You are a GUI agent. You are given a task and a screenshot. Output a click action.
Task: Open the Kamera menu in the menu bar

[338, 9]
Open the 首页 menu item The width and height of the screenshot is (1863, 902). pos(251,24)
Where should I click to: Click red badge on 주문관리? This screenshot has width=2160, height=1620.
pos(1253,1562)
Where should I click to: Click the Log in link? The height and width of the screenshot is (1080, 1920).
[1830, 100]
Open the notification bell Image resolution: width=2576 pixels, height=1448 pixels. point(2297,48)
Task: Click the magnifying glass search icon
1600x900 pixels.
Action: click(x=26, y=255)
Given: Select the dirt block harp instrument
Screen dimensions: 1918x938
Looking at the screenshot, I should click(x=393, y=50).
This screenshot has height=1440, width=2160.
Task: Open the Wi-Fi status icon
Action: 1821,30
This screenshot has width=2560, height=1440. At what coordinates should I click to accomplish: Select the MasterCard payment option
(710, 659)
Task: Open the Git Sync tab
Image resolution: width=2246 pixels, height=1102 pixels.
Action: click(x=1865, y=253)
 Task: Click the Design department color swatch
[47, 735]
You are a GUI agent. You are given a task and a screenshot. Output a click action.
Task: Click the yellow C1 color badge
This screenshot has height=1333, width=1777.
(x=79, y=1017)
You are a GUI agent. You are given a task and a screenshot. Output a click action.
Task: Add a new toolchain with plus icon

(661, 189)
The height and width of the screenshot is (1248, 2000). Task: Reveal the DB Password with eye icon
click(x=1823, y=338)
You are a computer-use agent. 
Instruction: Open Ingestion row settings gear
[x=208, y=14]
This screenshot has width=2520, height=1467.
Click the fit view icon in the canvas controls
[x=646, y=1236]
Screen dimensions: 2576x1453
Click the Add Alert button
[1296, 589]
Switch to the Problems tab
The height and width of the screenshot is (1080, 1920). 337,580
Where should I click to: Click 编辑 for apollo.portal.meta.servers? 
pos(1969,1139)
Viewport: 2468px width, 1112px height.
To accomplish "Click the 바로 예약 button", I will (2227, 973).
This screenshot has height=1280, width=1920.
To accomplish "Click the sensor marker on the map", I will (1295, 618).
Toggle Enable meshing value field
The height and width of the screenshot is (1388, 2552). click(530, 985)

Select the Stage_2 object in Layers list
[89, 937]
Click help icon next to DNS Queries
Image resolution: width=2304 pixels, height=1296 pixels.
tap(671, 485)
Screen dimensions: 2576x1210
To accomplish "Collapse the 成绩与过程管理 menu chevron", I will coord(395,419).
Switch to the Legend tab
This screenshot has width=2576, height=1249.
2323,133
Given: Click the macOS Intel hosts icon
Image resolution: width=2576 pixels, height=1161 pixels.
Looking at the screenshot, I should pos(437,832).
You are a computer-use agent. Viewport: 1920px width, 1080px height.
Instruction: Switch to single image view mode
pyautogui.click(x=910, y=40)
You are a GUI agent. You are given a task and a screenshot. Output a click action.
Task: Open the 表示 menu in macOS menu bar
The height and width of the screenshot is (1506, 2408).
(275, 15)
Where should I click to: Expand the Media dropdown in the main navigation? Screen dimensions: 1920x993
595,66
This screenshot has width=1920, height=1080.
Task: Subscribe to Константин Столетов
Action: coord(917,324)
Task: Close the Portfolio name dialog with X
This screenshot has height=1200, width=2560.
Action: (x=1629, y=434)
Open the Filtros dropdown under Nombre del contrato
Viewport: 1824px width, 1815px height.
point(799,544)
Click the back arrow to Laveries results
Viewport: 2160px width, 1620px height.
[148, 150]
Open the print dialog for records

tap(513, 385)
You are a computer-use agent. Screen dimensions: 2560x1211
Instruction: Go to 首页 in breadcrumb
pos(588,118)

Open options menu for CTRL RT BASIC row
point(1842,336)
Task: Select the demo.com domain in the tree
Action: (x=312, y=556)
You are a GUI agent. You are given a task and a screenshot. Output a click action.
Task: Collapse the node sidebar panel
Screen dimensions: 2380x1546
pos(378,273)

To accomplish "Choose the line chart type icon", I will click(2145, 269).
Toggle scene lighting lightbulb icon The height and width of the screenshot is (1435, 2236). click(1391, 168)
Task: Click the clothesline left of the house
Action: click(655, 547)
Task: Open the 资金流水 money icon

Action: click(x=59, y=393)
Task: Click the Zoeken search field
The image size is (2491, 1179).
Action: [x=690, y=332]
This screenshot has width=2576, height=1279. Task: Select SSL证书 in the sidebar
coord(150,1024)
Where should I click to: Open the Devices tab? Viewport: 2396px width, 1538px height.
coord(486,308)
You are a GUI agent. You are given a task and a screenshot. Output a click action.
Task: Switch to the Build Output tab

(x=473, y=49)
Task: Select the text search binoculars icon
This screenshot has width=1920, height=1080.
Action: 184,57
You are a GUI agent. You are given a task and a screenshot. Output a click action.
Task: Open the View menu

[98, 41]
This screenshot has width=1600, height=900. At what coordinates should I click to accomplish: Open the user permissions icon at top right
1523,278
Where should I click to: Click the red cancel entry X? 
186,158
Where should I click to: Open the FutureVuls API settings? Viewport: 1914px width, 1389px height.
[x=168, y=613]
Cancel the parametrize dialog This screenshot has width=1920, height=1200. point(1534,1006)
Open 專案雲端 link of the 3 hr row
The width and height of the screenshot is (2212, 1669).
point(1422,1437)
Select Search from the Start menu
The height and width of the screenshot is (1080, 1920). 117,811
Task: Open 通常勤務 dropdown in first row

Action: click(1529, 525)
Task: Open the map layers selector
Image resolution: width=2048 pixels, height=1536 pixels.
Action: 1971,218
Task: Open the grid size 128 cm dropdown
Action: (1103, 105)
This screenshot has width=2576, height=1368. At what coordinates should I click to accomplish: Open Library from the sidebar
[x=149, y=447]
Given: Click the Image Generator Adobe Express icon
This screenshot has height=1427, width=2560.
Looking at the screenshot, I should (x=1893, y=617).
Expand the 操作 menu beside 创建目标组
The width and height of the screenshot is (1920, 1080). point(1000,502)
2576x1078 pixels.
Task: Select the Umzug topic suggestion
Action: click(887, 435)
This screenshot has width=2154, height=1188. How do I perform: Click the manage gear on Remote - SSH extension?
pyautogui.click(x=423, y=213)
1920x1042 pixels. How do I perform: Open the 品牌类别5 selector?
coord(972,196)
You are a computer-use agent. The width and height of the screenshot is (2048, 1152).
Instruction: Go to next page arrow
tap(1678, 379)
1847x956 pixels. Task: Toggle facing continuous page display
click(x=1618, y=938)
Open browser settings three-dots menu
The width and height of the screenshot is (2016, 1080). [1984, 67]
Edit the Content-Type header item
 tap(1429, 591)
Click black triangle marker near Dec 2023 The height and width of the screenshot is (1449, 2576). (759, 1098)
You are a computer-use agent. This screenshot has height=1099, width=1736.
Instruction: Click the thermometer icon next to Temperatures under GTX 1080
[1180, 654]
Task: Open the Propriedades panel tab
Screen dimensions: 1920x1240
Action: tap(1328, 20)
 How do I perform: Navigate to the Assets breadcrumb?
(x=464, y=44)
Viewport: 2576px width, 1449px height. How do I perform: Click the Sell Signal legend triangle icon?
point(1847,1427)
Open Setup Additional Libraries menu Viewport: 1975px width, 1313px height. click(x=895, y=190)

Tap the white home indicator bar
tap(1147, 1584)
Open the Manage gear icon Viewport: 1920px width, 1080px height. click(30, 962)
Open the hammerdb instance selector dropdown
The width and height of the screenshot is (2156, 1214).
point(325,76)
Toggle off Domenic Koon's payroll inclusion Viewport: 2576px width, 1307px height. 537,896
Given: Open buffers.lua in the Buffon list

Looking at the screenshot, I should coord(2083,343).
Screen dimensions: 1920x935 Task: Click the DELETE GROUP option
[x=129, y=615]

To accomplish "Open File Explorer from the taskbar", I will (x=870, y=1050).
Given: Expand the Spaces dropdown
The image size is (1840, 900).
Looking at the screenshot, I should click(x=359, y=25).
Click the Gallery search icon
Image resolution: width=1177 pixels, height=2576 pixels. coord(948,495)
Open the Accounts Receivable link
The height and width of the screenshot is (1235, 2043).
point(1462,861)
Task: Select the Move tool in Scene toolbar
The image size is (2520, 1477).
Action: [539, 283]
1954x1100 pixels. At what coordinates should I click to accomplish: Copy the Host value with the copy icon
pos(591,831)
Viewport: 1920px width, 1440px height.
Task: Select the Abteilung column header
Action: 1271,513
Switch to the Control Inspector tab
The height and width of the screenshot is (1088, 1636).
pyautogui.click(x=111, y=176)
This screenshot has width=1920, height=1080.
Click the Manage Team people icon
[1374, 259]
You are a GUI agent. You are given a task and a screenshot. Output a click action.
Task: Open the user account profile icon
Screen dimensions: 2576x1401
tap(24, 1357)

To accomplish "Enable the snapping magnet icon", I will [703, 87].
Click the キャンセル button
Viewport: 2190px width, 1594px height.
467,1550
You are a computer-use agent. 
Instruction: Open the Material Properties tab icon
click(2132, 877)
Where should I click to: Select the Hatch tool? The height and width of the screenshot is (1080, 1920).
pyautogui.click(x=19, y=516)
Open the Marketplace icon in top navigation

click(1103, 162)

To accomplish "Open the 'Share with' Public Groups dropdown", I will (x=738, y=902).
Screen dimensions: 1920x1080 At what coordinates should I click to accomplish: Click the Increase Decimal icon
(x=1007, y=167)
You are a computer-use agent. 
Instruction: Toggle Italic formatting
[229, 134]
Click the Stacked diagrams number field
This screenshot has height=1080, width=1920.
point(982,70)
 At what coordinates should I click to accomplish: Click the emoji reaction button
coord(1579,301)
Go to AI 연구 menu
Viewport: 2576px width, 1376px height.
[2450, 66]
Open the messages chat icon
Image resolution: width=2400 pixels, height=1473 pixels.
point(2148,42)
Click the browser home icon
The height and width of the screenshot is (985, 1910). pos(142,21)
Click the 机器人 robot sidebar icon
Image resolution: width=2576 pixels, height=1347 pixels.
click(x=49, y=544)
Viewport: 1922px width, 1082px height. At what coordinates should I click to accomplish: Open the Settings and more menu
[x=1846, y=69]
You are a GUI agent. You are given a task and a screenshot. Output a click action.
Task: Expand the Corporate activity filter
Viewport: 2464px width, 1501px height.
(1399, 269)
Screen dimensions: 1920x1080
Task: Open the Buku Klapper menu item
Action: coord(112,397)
....
Task objective:
None of the lines before the one containing "Switch to the Control Inspector tab" belong in the answer; reproduce that line and all later lines of the records exactly.

Response for this exercise:
Switch to the Control Inspector tab
The height and width of the screenshot is (1088, 1636).
pyautogui.click(x=111, y=176)
This screenshot has width=1920, height=1080.
Click the Manage Team people icon
[1374, 259]
You are a GUI agent. You are given a task and a screenshot. Output a click action.
Task: Open the user account profile icon
Screen dimensions: 2576x1401
tap(24, 1357)

To accomplish "Enable the snapping magnet icon", I will [703, 87].
Click the キャンセル button
Viewport: 2190px width, 1594px height.
467,1550
You are a computer-use agent. 
Instruction: Open the Material Properties tab icon
click(2132, 877)
Where should I click to: Select the Hatch tool? The height and width of the screenshot is (1080, 1920).
pyautogui.click(x=19, y=516)
Open the Marketplace icon in top navigation

click(1103, 162)

To accomplish "Open the 'Share with' Public Groups dropdown", I will (x=738, y=902).
Screen dimensions: 1920x1080 At what coordinates should I click to accomplish: Click the Increase Decimal icon
(x=1007, y=167)
You are a computer-use agent. 
Instruction: Toggle Italic formatting
[229, 134]
Click the Stacked diagrams number field
This screenshot has height=1080, width=1920.
point(982,70)
 At what coordinates should I click to accomplish: Click the emoji reaction button
coord(1579,301)
Go to AI 연구 menu
Viewport: 2576px width, 1376px height.
[2450, 66]
Open the messages chat icon
Image resolution: width=2400 pixels, height=1473 pixels.
point(2148,42)
Click the browser home icon
The height and width of the screenshot is (985, 1910). pos(142,21)
Click the 机器人 robot sidebar icon
Image resolution: width=2576 pixels, height=1347 pixels.
click(x=49, y=544)
Viewport: 1922px width, 1082px height. At what coordinates should I click to accomplish: Open the Settings and more menu
[x=1846, y=69]
You are a GUI agent. You are given a task and a screenshot. Output a click action.
Task: Expand the Corporate activity filter
Viewport: 2464px width, 1501px height.
(1399, 269)
Screen dimensions: 1920x1080
Task: Open the Buku Klapper menu item
Action: coord(112,397)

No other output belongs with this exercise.